The violent confrontation was the biggest single day, gun-related loss of life for law enforcement since four federal agents died 16 years ago during a raid on the Branch Davidian cult in Waco, Texas.
The officers' caskets were draped in American flags and shepherded to the Oracle Arena that passed under a giant U.S. flag held up by two fire truck ladders as they entered the parking lot. Among those speaking at the service Friday were Gov. Arnold Schwarzenegger, U.S. Sens. Dianne Feinstein and Barbara Boxer, and state Attorney General Jerry Brown, a former Oakland mayor.
A spokesman for Oakland Mayor Ron Dellums said the mayor was attending the service, but was asked not to speak by at least one family of the victims. Paul Rose said he did not know which family made the request or the reason.
Acting Oakland Police Chief Howard Jordan said at the start of the service that the officers were "our brothers."
"They rest in peace, because they were men of peace," he said.

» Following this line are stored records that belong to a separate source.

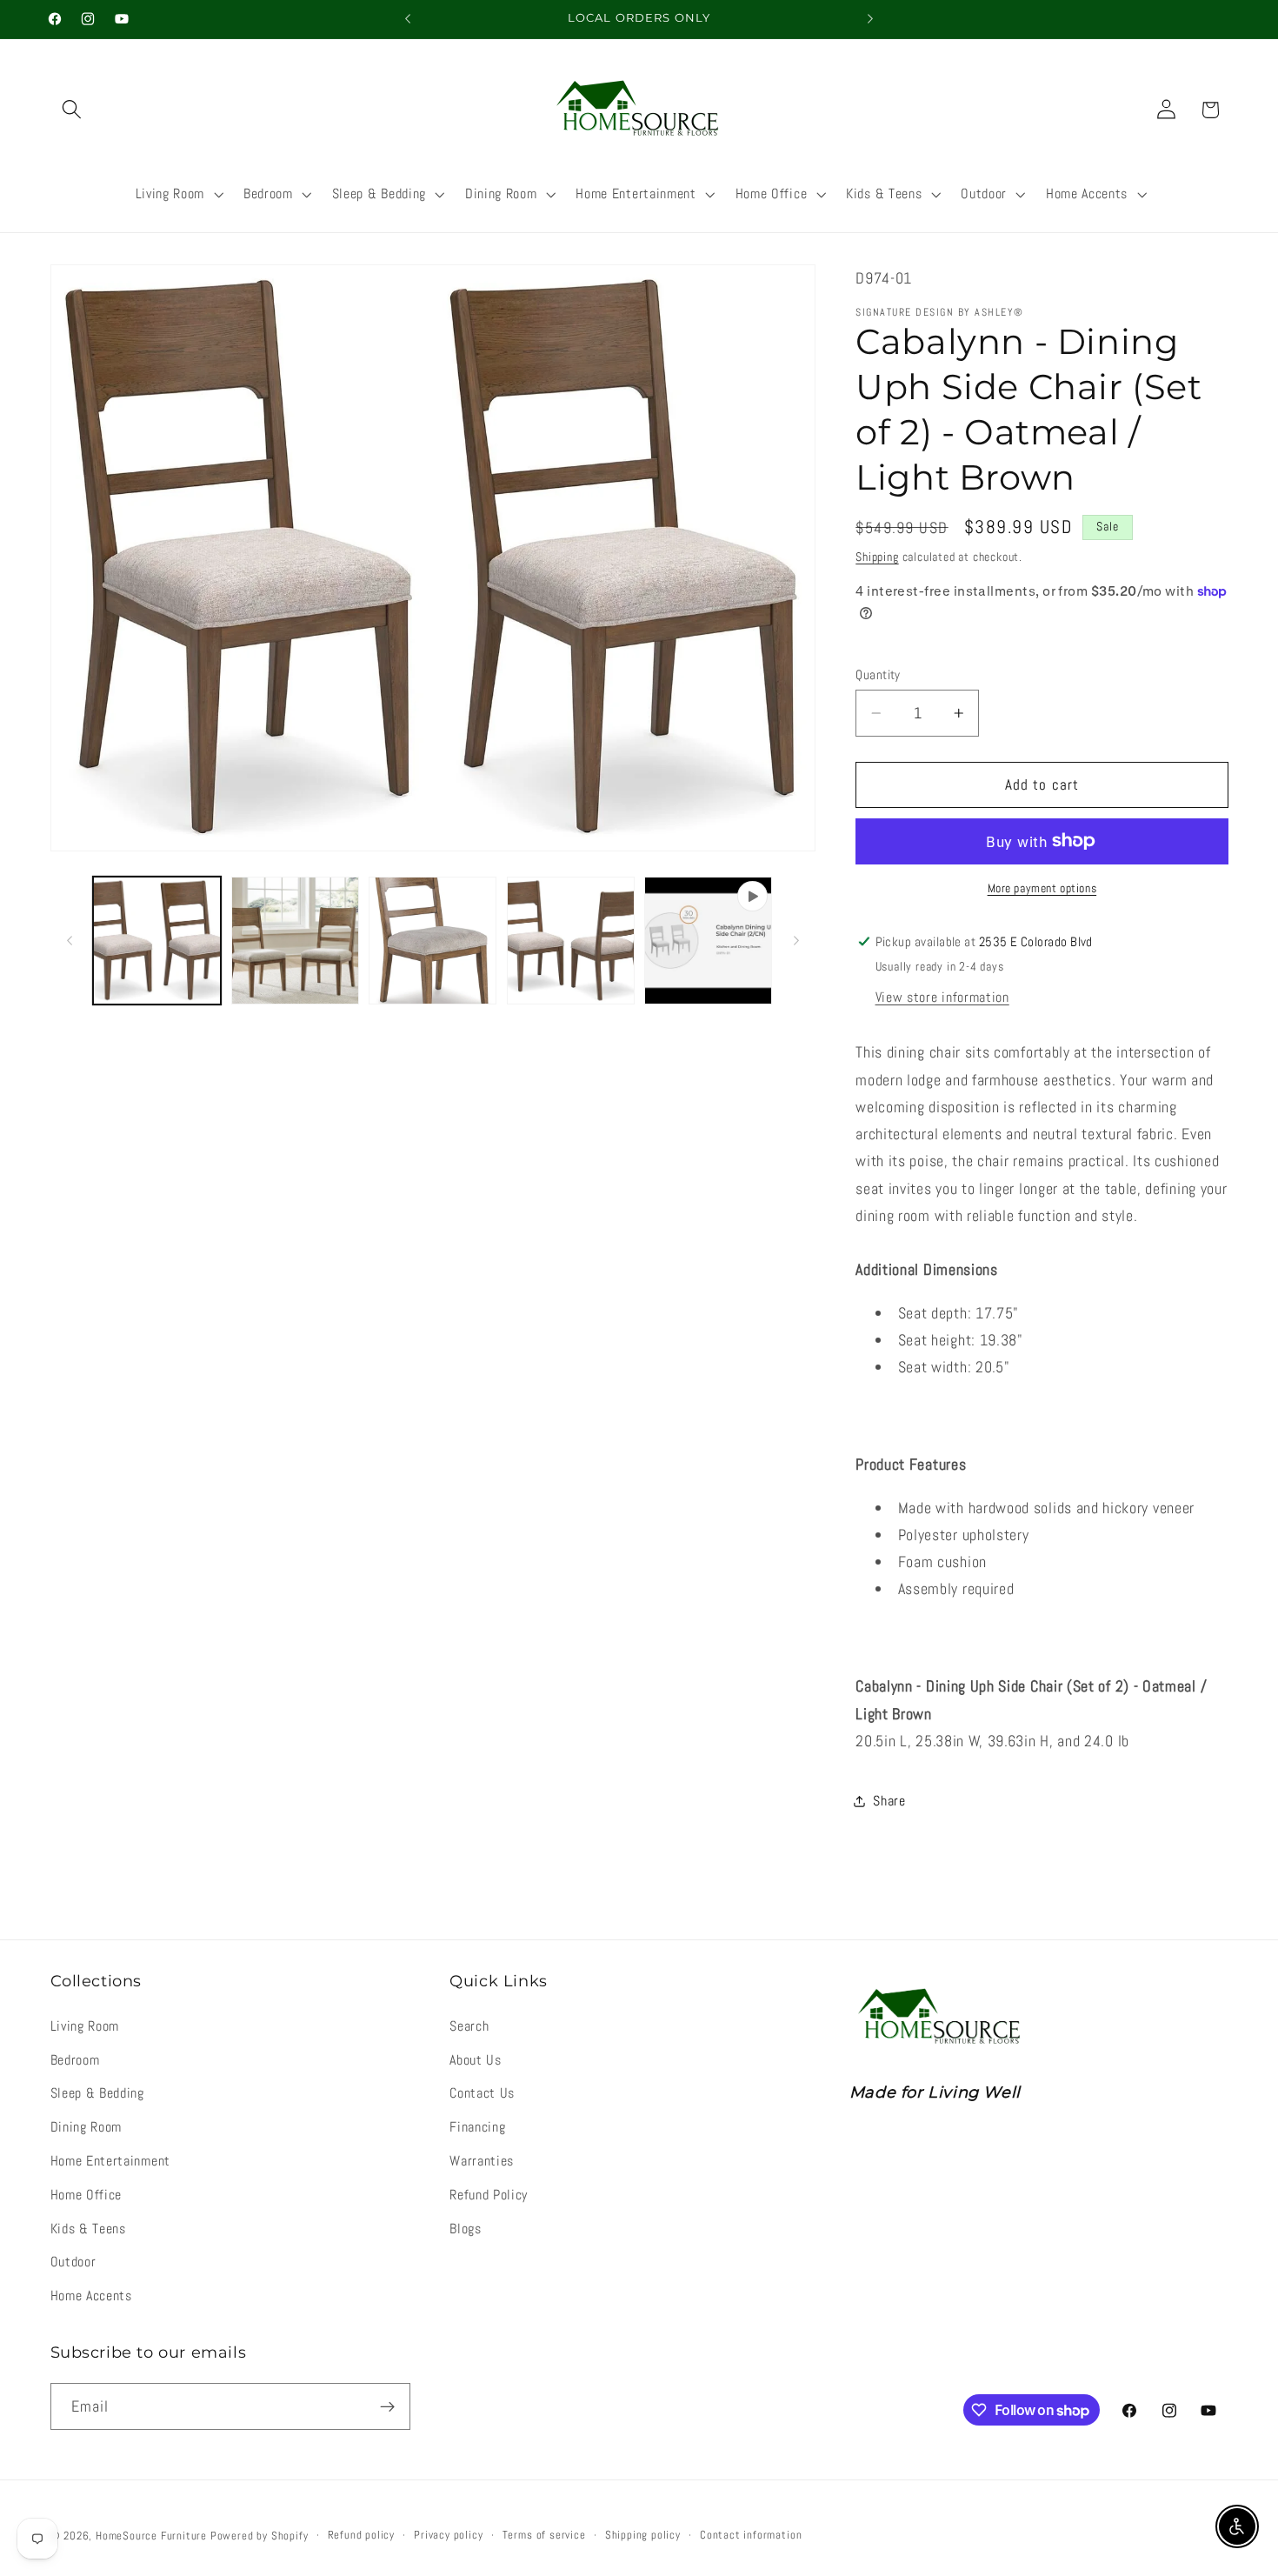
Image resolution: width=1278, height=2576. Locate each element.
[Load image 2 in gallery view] (295, 940)
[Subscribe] (387, 2406)
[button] (72, 110)
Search (469, 2026)
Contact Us (482, 2093)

President Barack Obama and first lady Michelle Obama thanked the officers in a letter read by Oakland police chaplain Jayson Landeza, saying: "Our nation is grateful for the men and women who work in law enforcement. Their commitment to their fellow man will never be forgotten."
New York City Police Lt. Tommy Ng, who attended the ceremony, said the tragedy brought back memories of Sept. 11. He said he was not surprised by the outpouring of support for his colleagues in Oakland.
"When one of us is hurt, all of us are hurt," Ng said before the service. "We're all brothers."
Minneapolis Police Sgt. Steve Blackwell said he and three other officers drove from Minnesota to the service in Oakland, even though they didn't know the slain policemen.
"It's a national tragedy, so it cuts pretty deep," Blackwell said. "We want to let the people of Oakland see that we care. I hope that this city finds strength from this tragedy to move ahead."
Oakland streets were being patrolled by other law enforcement agencies to allow the city's officers to attend funeral services, reports CBS Station KPIX. All 815 members of the Oakland department have been given permission to go to the ceremony.
Oakland police officer John Wilson, a 25-year veteran of the force, said he knew the four slain officers and promised that their memories would live on.
"They made the ultimate sacrifice," Wilson said. "They will never be forgotten."